WRC2020/03/22

WRCの再開イベントは4月10日に判断

(c)Hyundai

 FIAとWRCプロモーターは、世界ラリー選手権の再開イベントについては各国政府の措置に基づいて4月10日までには判断するようだ。

 新型コロナウイルス(COVID-19)の感染拡大によって、F1グランプリが5月末までに開催を予定していた開幕からの7戦すべてが延期か中止となるなか、世界ラリー選手権については4月13-16日に予定されていた第4戦ラリー・アルゼンチンのみが延期となっただけで、5月21-24日に開催される次戦のラリー・デ・ポルトガルの主催者もこれまでのところ沈黙を守っている。

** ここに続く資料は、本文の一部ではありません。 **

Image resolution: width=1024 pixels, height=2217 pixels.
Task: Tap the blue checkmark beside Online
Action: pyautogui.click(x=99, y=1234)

 3月21日現在、ポルトガルのCOVID-19感染者の数は642人と少ないが、6月4-7日にラリー・イタリア・サルディニアが開催されるイタリアでは3万5700人を超える感染者が出ていることから、収束時期などについての見通しを立てるのはまだ困難な状況にある。ヨーロッパ圏内でのWRC再開については、これらの感染レベルの目に見える沈静化や17日から始まったEU圏内の入域制限や集会の制限などについて政府レベルの新たな見解を待たなければならない状況だ。

 WRCプロモーターのオリヴァー・シースラは、政府レベルでの明確なガイダンスが得られるまで現段階ではこれ以上の決定は行わないとコメント、COVID-19の流行を引き続き注視し続けるとアナウンスしているFIAと連携を保ちながら4月の最初の週が終わった頃に今後のカレンダーに関するさらなる判断を行う予定だ。

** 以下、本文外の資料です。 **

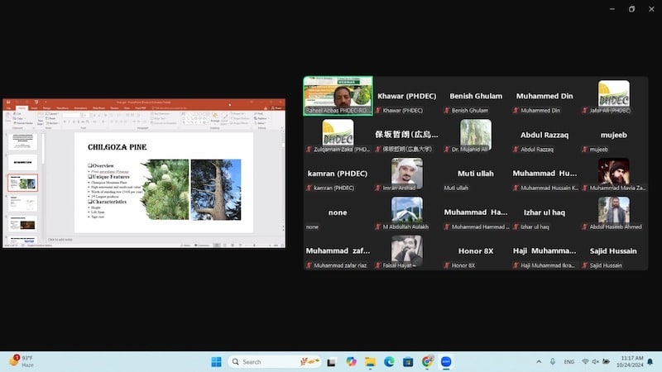
Task: Adjust the PowerPoint zoom slider
Action: 254,245
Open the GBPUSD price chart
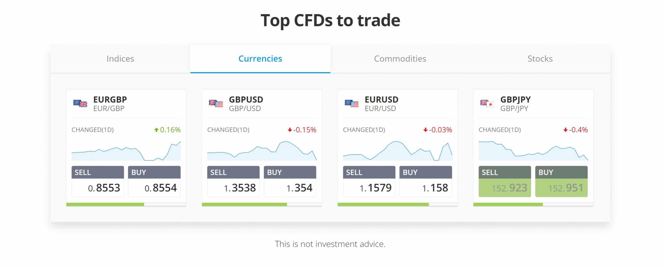Viewport: 665px width, 267px height. pos(262,151)
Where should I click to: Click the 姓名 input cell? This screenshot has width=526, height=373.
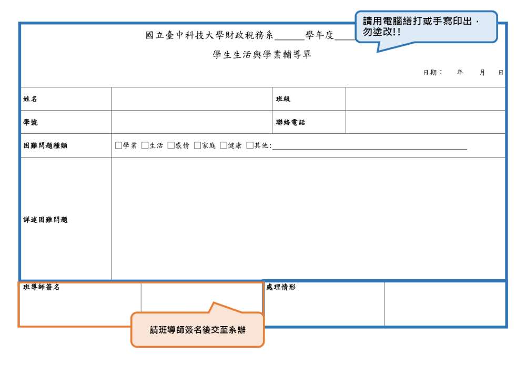point(191,99)
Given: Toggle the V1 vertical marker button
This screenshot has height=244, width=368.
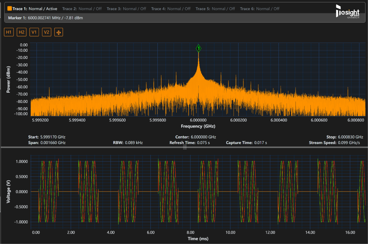Looking at the screenshot, I should [x=34, y=32].
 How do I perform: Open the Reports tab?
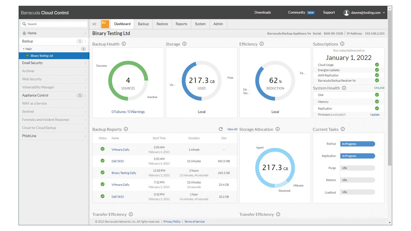tap(181, 24)
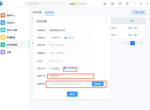Select the 自定义场景 custom scene icon
Screen dimensions: 150x110
point(3,30)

「現時点では、次戦に予定されるポルトガルを含めたすべてのイベントが通常のように開催の準備を続ける。これには、6月にイタリアのサルディニア島で予定されているラリーも含まれる」とシースラは語った。

「我々の次の締め切りは、ほとんどの政府が国の状況について新しい見解と新しい決定を発表する4月の最初の週を待つことになる。これは、今後のプランを立てるために必要な基礎データとなる。他のすべてのことは今は無関係だ」

 シースラは、メキシコのイベント前に判明していた情報とCOVID-19のメキシコ国内での感染状況を考えると、ラリーを開始するという決定は正しいものであったと語った。

「この地域では症例がゼロだったので、イベントを開催した地域の状況においては、政府が人々が集まることを禁止するような兆候はなかった」

「これは運営機関であり、データベースからは、グアナフアトとレオンの地域で人々が集まるイベントを開催してはならないと示唆するものはなかった。我々はそれに沿った判断をした」

「開催の決定を下すのは開催都市だ。一旦イベントが組織化されたら、たとえ主催者またはFIAであっても、中止を決定することはできない。私はカメラを設置しないと決めたり、FIAはスポーティングレギュレーションを撤回したりすることは出来るが、地元がイベントを継続したい場合は、主催者はイベントを継続する。それは彼らの場所であり、彼らだけが開催を取りやめることができる」

 いっぽう、延期が決まったアルゼンチンについては、いまのところ開催を可能とする新しいスケジュールが見つかってない状況にある。欧州圏外イベントで使用されるチームの機材はこのあとアルゼンチンが本来ゴールする予定だった4月末にはすべて7月に開催されるサファリ・ラリーのためにケニアに向けて輸送されることになっており、この機材はその後、9月のニュージーランド、11月のジャパンで使用されることになっている。同じ機材を使用しようとする限り、ふたたびアルゼンチンにこれらを輸送して開催が可能になるのは12月末という非現実的なスケジュールとなる。